──────── Source excerpt ────────

= Cabinet of Belize =

Senior decision-making body of the Belizean government

The National Assembly, which is the Legislature of Belize, consists of three bodies: the Governor-General, the Senate and the House of Representatives. Presently, there are thirty-one elected Members of the House of Representatives. The party with the majority of seats in the House of Representatives forms the Government, the Executive branch which has direct control of the civil and military apparatus of state and makes day-to-day decisions on the management of those resources. The Executive is headed by the Prime Minister and his Cabinet. Members of the House of Representatives are elected in a general election under the provisions of the Representation of the People Act while the Members of the Senate are appointed by the Governor-General.

────────

Exercise brief → Can you copy out the entire passage on the Cabinet of Belize word for word?

──────── Source data ────────

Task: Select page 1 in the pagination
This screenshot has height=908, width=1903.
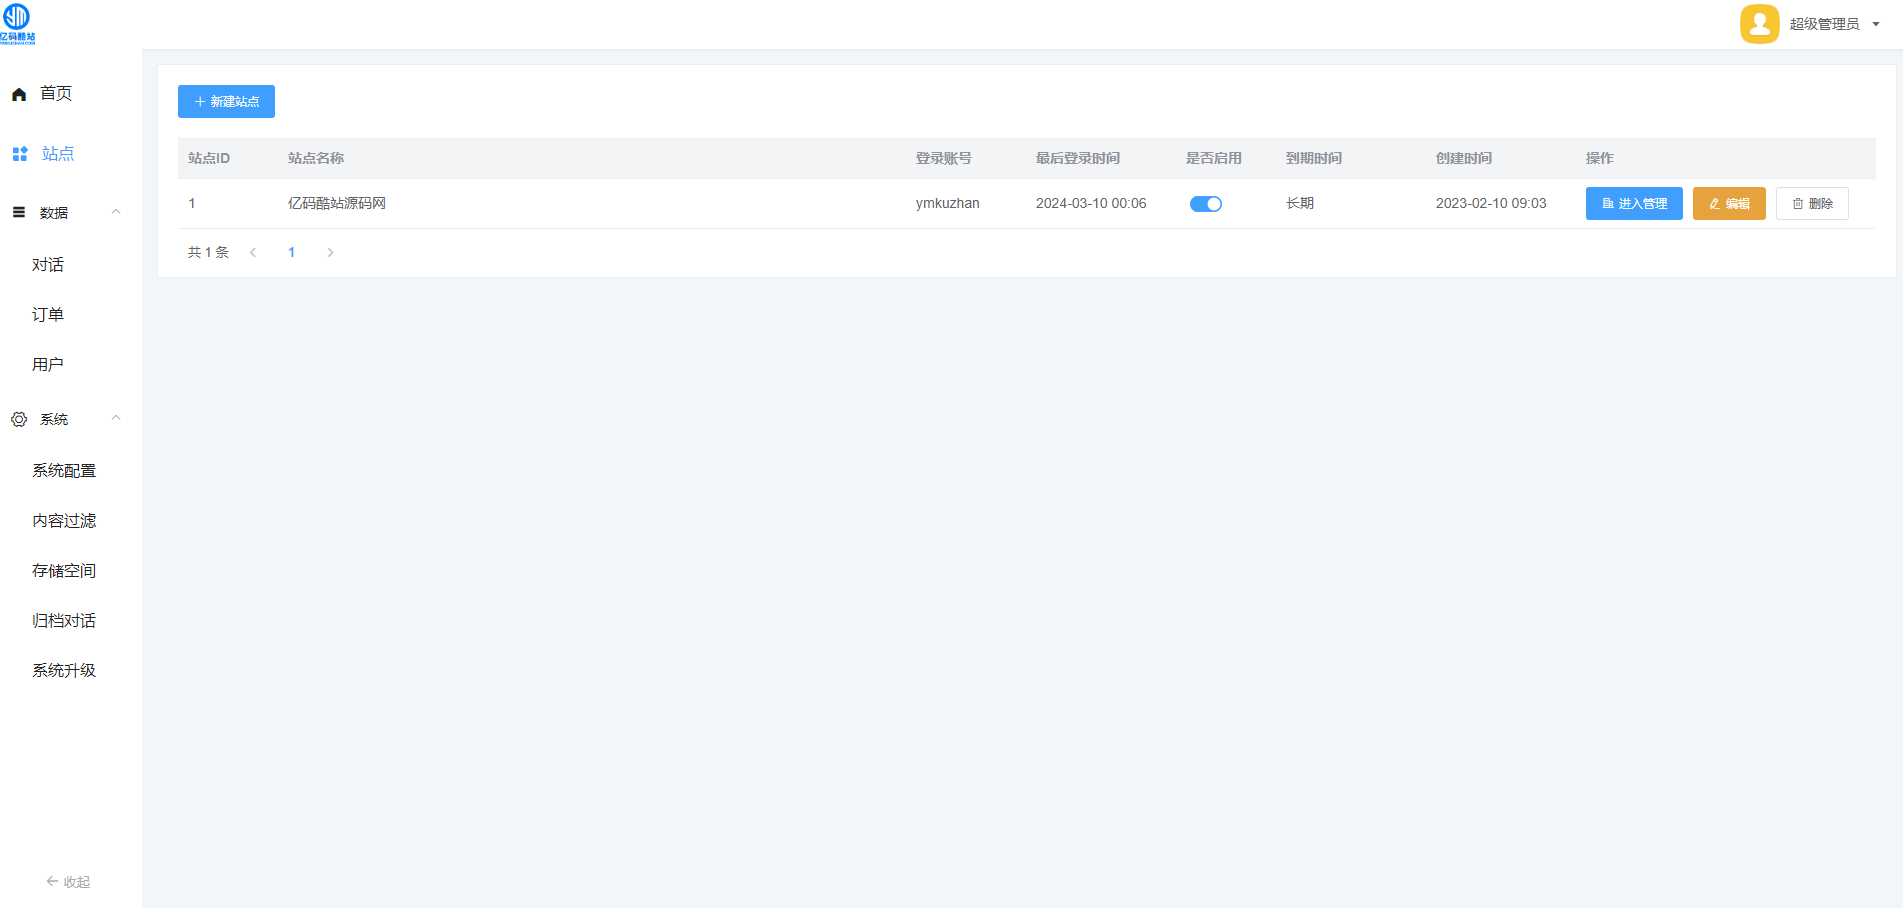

────────

Task response →
= Cabinet of Belize =

Senior decision-making body of the Belizean government

The National Assembly, which is the Legislature of Belize, consists of three bodies: the Governor-General, the Senate and the House of Representatives. Presently, there are thirty-one elected Members of the House of Representatives. The party with the majority of seats in the House of Representatives forms the Government, the Executive branch which has direct control of the civil and military apparatus of state and makes day-to-day decisions on the management of those resources. The Executive is headed by the Prime Minister and his Cabinet. Members of the House of Representatives are elected in a general election under the provisions of the Representation of the People Act while the Members of the Senate are appointed by the Governor-General.